╭─ Document extract

Evaluating screw design for hot-melt extrusion
Hot-melt extrusion uses the same basic extruder equipment as twin-screw granulation but with a different screw setup. Several presenters at the Leistritz Pharmaceutical Extrusion Seminar described the influence of screw design (i.e., the type and placement of different screw segments on the shaft) on the mixing process and the properties of the end product.  

Researchers at the University of Maryland (UMD), led by David Bigio, associate professor in the Mechanical Engineering Department, have developed a new tool to further evaluate the effect of twin-screw extruder design on product properties. Although many models use residence time distribution (RTD) as a way to characterize the effect of mixing, the group's experiments show that RTD does not directly correlate to the stress the material experiences. They have developed an approach to create a residence stress distribution (RSD) as a function of operating conditions. The approach employs polymeric beads that rupture at a specific stress. The percent break-up of beads quantifies the amount of material that experiences that stress and has been shown to be a function of screw speed and specific throughput. Masters student Ben Dryer presented his work in developing an equation for percent break-up and relating it to the final product properties of degradation, bioavailability, and residual moisture.

╰─
╭─ Entries provided

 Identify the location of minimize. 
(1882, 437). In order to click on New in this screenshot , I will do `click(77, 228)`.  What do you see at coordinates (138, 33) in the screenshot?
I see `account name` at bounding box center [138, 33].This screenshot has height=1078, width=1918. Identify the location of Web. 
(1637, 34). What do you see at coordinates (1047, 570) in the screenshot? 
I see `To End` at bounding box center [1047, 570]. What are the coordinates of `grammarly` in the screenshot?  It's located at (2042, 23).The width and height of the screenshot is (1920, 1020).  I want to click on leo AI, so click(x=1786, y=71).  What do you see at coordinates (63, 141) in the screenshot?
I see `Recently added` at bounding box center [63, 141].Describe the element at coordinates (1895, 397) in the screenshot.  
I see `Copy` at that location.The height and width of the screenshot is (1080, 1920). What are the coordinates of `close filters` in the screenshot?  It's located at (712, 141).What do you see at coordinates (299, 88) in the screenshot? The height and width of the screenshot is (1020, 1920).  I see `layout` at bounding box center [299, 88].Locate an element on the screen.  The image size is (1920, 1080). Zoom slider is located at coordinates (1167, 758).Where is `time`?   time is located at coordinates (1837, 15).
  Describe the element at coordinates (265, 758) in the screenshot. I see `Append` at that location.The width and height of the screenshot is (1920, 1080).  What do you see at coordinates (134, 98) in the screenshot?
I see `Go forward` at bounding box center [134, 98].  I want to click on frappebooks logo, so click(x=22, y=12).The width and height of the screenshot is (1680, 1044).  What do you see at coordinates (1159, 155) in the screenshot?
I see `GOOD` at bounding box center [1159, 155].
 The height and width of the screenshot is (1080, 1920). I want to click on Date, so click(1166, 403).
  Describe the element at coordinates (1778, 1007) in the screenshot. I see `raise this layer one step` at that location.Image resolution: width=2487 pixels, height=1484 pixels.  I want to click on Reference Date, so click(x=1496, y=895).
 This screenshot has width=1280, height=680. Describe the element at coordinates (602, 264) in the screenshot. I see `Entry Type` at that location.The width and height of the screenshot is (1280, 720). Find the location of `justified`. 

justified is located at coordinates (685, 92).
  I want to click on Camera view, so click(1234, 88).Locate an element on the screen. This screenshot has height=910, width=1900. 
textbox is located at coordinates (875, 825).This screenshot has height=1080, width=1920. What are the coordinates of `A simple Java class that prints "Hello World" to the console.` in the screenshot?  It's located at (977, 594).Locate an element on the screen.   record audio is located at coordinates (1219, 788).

╰─

▶ Work item A:
Using the excerpt on screw design for hot-melt extrusion, answer these:
(i) According to the text, how does hot-melt extrusion differ from twin-screw granulation in its equipment?
(ii) Who leads the University of Maryland researchers, and what is his position?
(iii) What property of the polymeric beads does the approach rely on?
▶ Work item B:
Translate this sentence from the excerpt on screw design for hot-melt extrusion into Spanish: "The approach employs polymeric beads that rupture at a specific stress."

▶ Result A:
(i) It uses the same basic extruder equipment but with a different screw setup.
(ii) David Bigio, associate professor in the Mechanical Engineering Department.
(iii) The beads rupture at a specific stress.

▶ Result B:
El enfoque emplea perlas poliméricas que se rompen a una tensión específica.